Anotação em abril de 2010
Cálculo Mortal/Murder by Numbers
De Barbet Schroeder, EUA, 2002
Com Sandra Bullock (Cassie Mayweather)
e Ben Chaplin (Sam Kennedy, o parceiro de Cassie), Ryan Gosling (Richard Haywood), Michael Pitt (Justin Pendleton), Agnes Bruckner (Lisa Mills, a colega de Richard e Justin), Chris Penn (Ray, o traficante funcionário da escola), R.D. Call (capitão Rod Cody, o chefe de Cassie e Sam), Tom Verica (Al Swanson, o assistente de promotor), Janni Brenn (Ms. Elder), John Vickery (gerente do restaurante chique), Michael Canavan (Mr. Chechi), Krista Carpenter (Olivia Lake), Neal Matarazzo (policial no flashback), Adilah Barnes (técnica de laboratório), Jim Jansen (advogado)

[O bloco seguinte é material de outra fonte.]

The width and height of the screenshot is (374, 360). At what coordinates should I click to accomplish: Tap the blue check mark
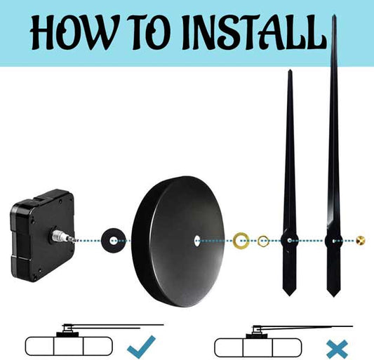(x=142, y=346)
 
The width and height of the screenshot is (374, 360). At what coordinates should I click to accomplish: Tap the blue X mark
(x=338, y=349)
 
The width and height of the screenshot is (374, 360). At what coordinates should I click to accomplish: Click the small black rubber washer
(x=113, y=241)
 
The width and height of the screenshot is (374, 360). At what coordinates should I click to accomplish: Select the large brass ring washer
(x=241, y=241)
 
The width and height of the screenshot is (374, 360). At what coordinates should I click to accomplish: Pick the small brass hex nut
(x=263, y=241)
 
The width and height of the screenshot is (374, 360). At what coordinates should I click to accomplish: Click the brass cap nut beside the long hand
(x=361, y=241)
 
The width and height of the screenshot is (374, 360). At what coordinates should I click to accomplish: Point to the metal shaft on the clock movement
(x=62, y=236)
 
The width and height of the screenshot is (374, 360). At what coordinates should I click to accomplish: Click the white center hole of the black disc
(x=197, y=240)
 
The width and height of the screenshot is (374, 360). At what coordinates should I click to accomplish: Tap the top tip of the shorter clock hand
(x=290, y=69)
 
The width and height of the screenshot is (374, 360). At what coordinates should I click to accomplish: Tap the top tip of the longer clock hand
(x=335, y=15)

Argumento e roteiro Tony Gayton
Fotografia Luciano Tovolli
Música Clint Mansell
Montagem Lee Percy
Casting Howard Feuer
Produção Warner Bros., Castle Rock Entertainment, Schroeder Hoffman Productions.
Cor, 115 min (1h55)
R, ***
Sempre achei esse filme da hora, mas o final sempre me incomodava, um personagem inteligente com Justin Pendleton (Michael Pitt), cair naquela armadilha tão tosca, ficou forçada demais. Parabéns pelo belo texto Sérgio.